BEGIN

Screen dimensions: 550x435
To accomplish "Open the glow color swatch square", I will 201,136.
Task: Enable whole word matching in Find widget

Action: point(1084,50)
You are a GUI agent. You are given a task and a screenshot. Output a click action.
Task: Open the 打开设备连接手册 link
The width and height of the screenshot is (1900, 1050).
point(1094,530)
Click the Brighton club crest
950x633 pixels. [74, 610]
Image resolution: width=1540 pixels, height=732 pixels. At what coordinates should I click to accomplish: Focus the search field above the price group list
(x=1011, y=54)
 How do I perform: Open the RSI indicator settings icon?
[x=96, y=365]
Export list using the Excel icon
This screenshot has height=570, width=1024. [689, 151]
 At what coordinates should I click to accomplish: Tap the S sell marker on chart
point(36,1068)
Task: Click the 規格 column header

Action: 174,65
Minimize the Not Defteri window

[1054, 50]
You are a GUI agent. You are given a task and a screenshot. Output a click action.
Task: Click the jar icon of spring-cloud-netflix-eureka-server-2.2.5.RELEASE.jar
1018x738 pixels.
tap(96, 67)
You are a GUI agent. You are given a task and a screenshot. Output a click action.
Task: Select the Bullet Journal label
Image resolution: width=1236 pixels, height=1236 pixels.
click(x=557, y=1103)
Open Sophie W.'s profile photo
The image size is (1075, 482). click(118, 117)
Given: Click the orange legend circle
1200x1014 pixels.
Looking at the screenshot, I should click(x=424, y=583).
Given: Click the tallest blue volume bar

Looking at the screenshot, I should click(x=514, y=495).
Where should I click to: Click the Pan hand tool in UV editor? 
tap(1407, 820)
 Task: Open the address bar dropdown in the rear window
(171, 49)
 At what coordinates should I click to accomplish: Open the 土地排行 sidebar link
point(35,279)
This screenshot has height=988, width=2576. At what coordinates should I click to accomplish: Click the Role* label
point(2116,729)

END

- **Assigned task**
Set down every record above exactly as given.

- **Answer section**
Screen dimensions: 550x435
To accomplish "Open the glow color swatch square", I will 201,136.
Task: Enable whole word matching in Find widget

Action: point(1084,50)
You are a GUI agent. You are given a task and a screenshot. Output a click action.
Task: Open the 打开设备连接手册 link
The width and height of the screenshot is (1900, 1050).
point(1094,530)
Click the Brighton club crest
950x633 pixels. [74, 610]
Image resolution: width=1540 pixels, height=732 pixels. At what coordinates should I click to accomplish: Focus the search field above the price group list
(x=1011, y=54)
 How do I perform: Open the RSI indicator settings icon?
[x=96, y=365]
Export list using the Excel icon
This screenshot has height=570, width=1024. [689, 151]
 At what coordinates should I click to accomplish: Tap the S sell marker on chart
point(36,1068)
Task: Click the 規格 column header

Action: 174,65
Minimize the Not Defteri window

[1054, 50]
You are a GUI agent. You are given a task and a screenshot. Output a click action.
Task: Click the jar icon of spring-cloud-netflix-eureka-server-2.2.5.RELEASE.jar
1018x738 pixels.
tap(96, 67)
You are a GUI agent. You are given a task and a screenshot. Output a click action.
Task: Select the Bullet Journal label
Image resolution: width=1236 pixels, height=1236 pixels.
click(x=557, y=1103)
Open Sophie W.'s profile photo
The image size is (1075, 482). click(118, 117)
Given: Click the orange legend circle
1200x1014 pixels.
Looking at the screenshot, I should click(x=424, y=583).
Given: Click the tallest blue volume bar

Looking at the screenshot, I should click(x=514, y=495).
Where should I click to: Click the Pan hand tool in UV editor? 
tap(1407, 820)
 Task: Open the address bar dropdown in the rear window
(171, 49)
 At what coordinates should I click to accomplish: Open the 土地排行 sidebar link
point(35,279)
This screenshot has height=988, width=2576. At what coordinates should I click to accomplish: Click the Role* label
point(2116,729)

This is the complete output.